Kalau rumusan pendapatan sudah kita ketahui saatnya kita menghitung komponen biaya dalam bisnis sebuah bank. Pengetahuan secara umum tentang komponen biaya itu terdiri dari biaya operasional yakni biaya tetap, biaya variable dan biaya operasional.

Dalam kasus neraca Bank NTT kalau kita membaca Laporan Neraca Keuangan Bank NTT kita akan simpulkan bahwa seharusnya pendapatan atau laba Bank NTT tidak berada pada angka Rp 87 Miliar.

Sebab dengan tingkat angka kredit yang mencapai Rp 12.4 Triliun atau mengalami kenaikan sebesar Rp 2.4 Triliun dari Tahun 2020 seharusnya pendapatan meningkat, sebab pertumbuhan angka kredit cukup bagus. Pertumbuhan angka kredit yang bagus ini juga menandakan bahwa fondasi ekonomi masyarakat cukup baik.

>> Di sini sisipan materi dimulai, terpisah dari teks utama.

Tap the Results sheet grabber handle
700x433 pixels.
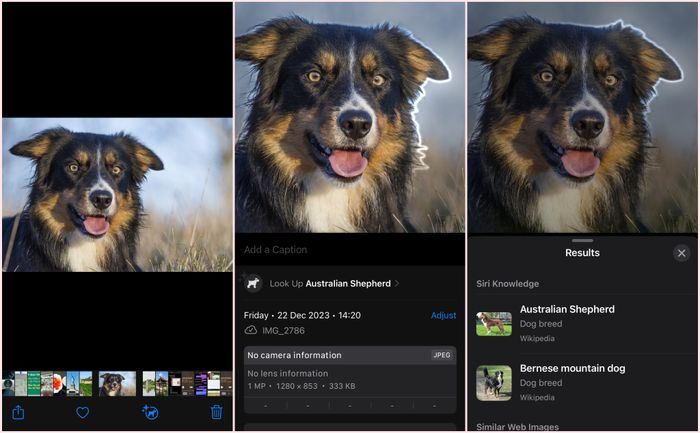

Dengan adanya peningkatan kredit yang bagus tersebut tentu akan berdampak pada pendapatan bunga kredit yang tinggi pula. Namun mengapa laba Bank NTT hanya Rp 87 Miliar? Atau menurun jauh sekali dengan laba tahun 2020 sebesar Rp 236 Miliar dimana angka kredit hanya Rp 10,2 Triliun.

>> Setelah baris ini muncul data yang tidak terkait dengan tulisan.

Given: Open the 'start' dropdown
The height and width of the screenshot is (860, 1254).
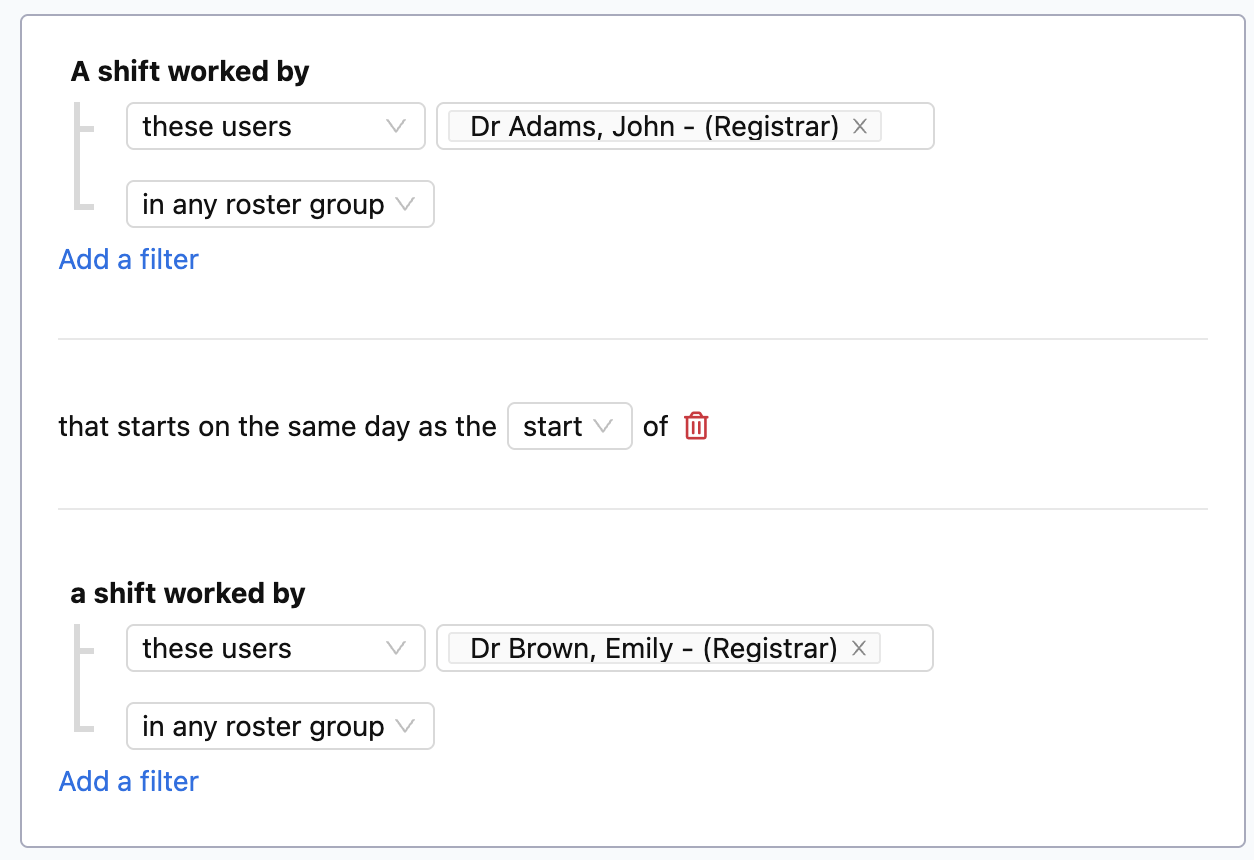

Bahkan kalau kita bandingkan dengan Year On Year pada posisi bulan yang sama sangat jauh menurun dengan September tahun 2022.  Dimana laba September tahun 2022 berada pada angka Rp 170. 4 Miliar dengan angka kredit Rp 11.5 Triliun. Artinya  kalau kita gunakan perbandingan YoY maka jelas tahun 2023 dibandingkan tahun 2022 mengalami penurunan hampir 50 persen.

Baca Juga :  Larang Manejemen Bank NTT Bertemu DPRD Adalah Provokasi [Part 2]

Dari narasi diatas dengan perbandingan data yang didapat dari situs Bank NTT dapat kita simpulkan bahwa Bank NTT di bawah manajemen Alex Riwu Kaho sebagai Dirut tidak mampu mengelola pemberian kredit dengan baik.

Pengelolaan kredit sebuah bisnis bank yang kurang baik biasanya hanya terdapat satu faktor yang mempengaruhi yakni, pemberian kredit tersebut tidak mengandung asas prudent atau asas prinsip kehati-hatian.

Pengelolaan kredit yang tidak prudent ini dapat kita lihat pada komponen tingkat NPL atau Non Performing Loan atau permasalahan pada pemberian pinjaman. Dimana pada tahun 2023 NPL Bank NTT berada pada Rp 422.638 atau 3.39 persen termasuk tinggi permasalahannya dibandingkan dengan tahun 2022 dimana NPL Bank NTT pada YOY Tahun 2022 berada pada angka 2.72 persen atau Rp 314.651 Miliar.

Lazimnya berdasarkan kebiasaan di Bank NTT angka NPL berada pada 3 persen sudah masuk kategori yang tinggi. Bahkan kebiasaan di Bank NTT berdasarkan diskusi dengan para bankers atau bekas karyawan Bank NTT apabila NPL sudah masuk pada angka 4 persen lazimnya ada kebijakan hapus buku.

Keputusan hapus buku kalau dicermati merupakan keputusan yang kurang elok saat di lain pihak, manejemen Bank NTT bisa ambil keputusan alternatif lainnya.

Terkait dengan pengelolaan kredit yang buruk berdasarkan penyebabnya dapat disimpulkan beberapa hal. Pertama, pemberian kredit pada Bank NTT banyak dilakukan tanpa agunan dan bunga. Sebagai contoh adalah Kredit Merdeka Bank NTT.